● Exercise details
Leave the pictures out, and repeat exactly every line from the one with "Switch to the Metrics tab" through the end of the data below.

============

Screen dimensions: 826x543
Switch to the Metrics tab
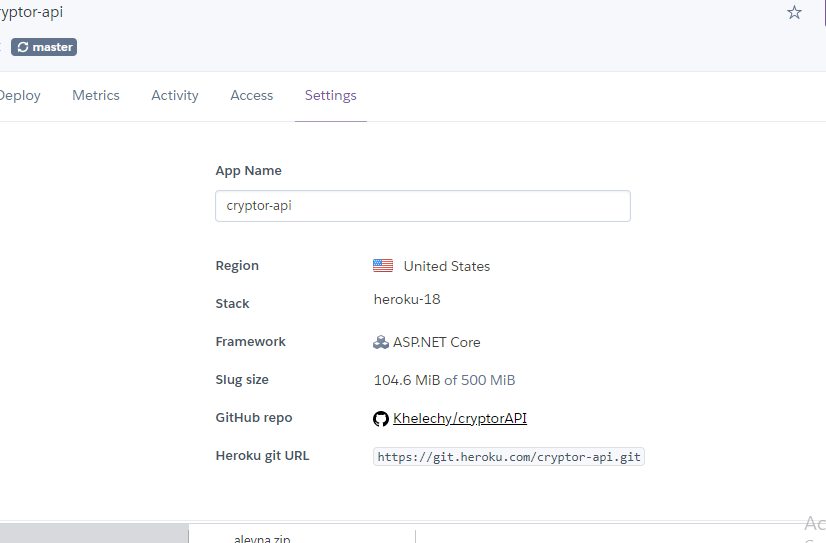click(x=96, y=96)
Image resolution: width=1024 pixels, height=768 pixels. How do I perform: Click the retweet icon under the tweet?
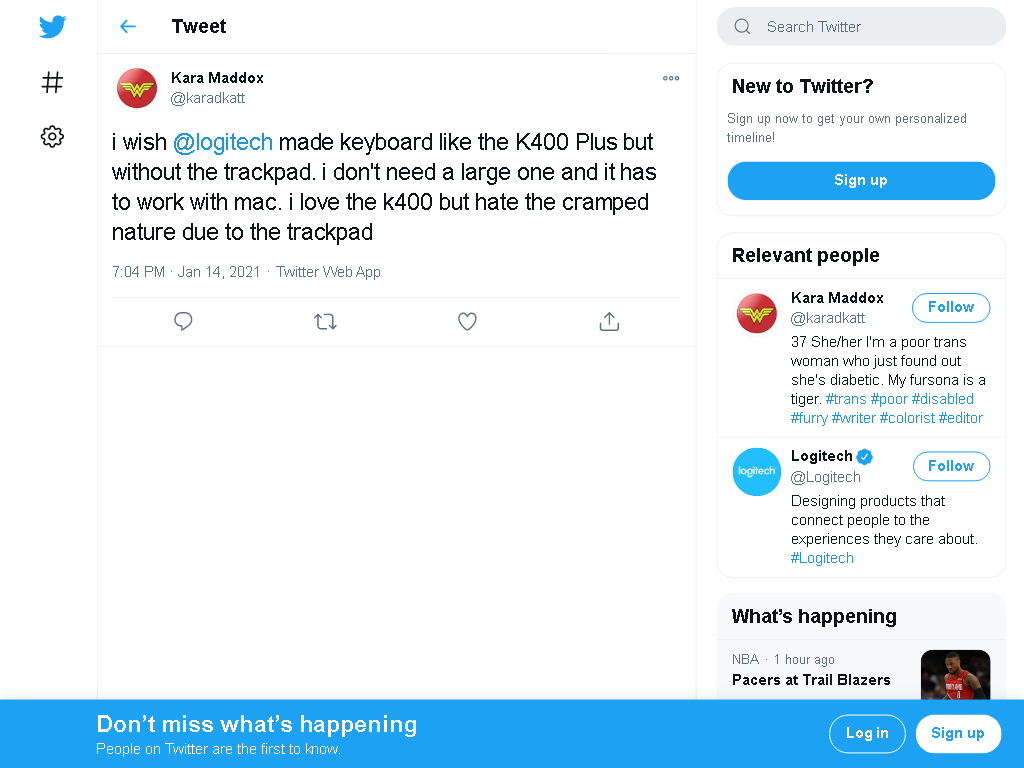(x=325, y=321)
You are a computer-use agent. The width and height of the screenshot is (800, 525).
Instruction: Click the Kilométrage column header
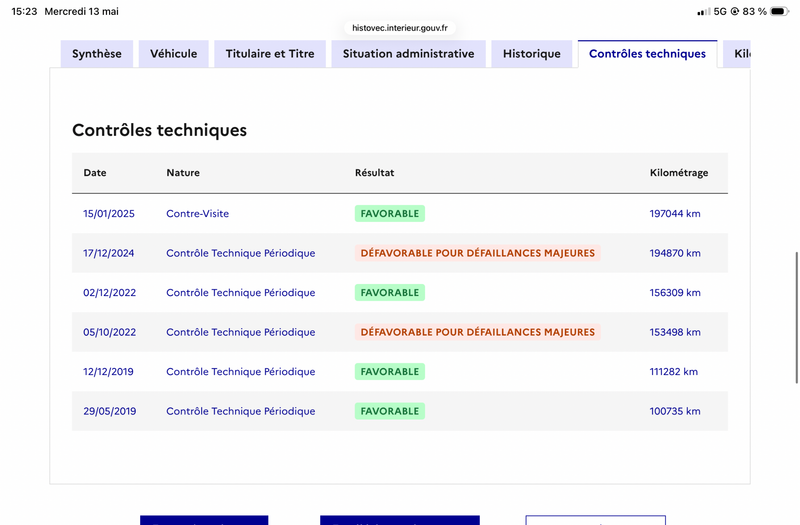point(679,172)
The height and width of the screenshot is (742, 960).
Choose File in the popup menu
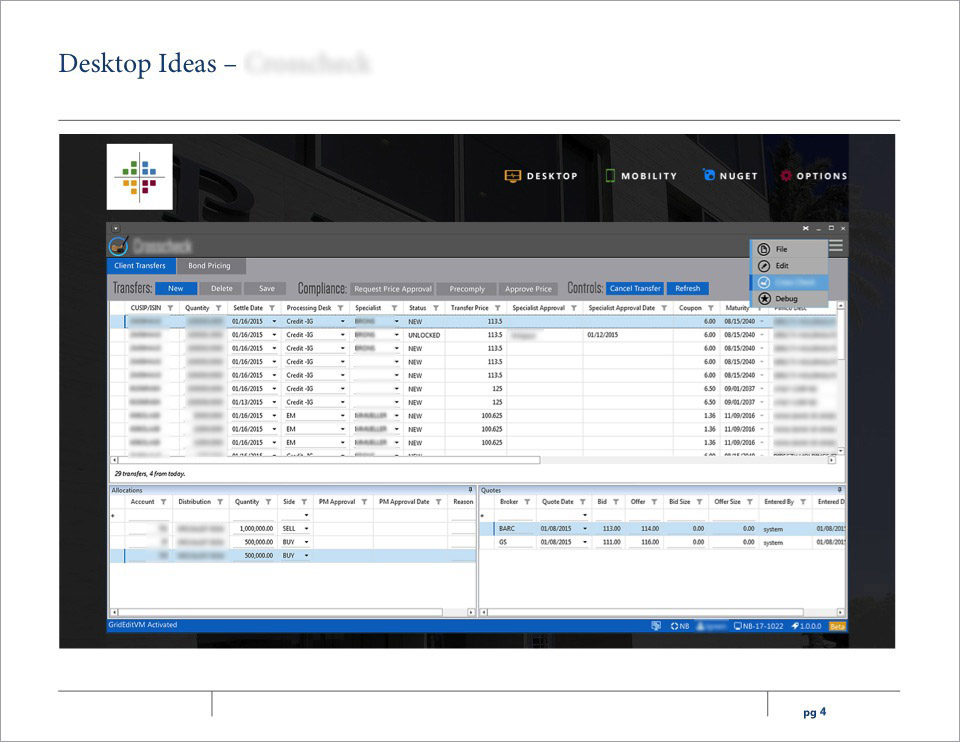click(x=781, y=249)
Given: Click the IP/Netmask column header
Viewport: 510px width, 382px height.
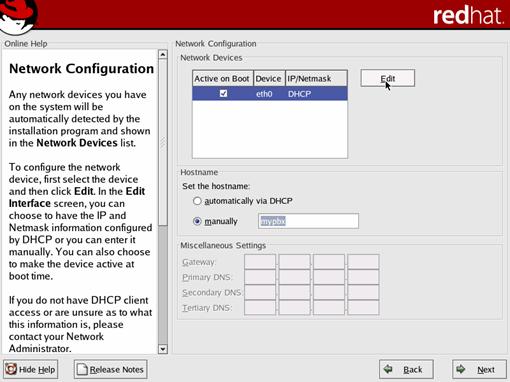Looking at the screenshot, I should pyautogui.click(x=316, y=79).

============

● Result for this task
Switch to the Metrics tab
click(x=96, y=96)
Image resolution: width=1024 pixels, height=768 pixels. How do I perform: Click the retweet icon under the tweet?
(x=325, y=321)
You are a computer-use agent. The width and height of the screenshot is (800, 525).
Instruction: Click the Kilométrage column header
point(679,172)
The height and width of the screenshot is (742, 960).
Choose File in the popup menu
click(x=781, y=249)
Given: Click the IP/Netmask column header
Viewport: 510px width, 382px height.
Looking at the screenshot, I should pyautogui.click(x=316, y=79).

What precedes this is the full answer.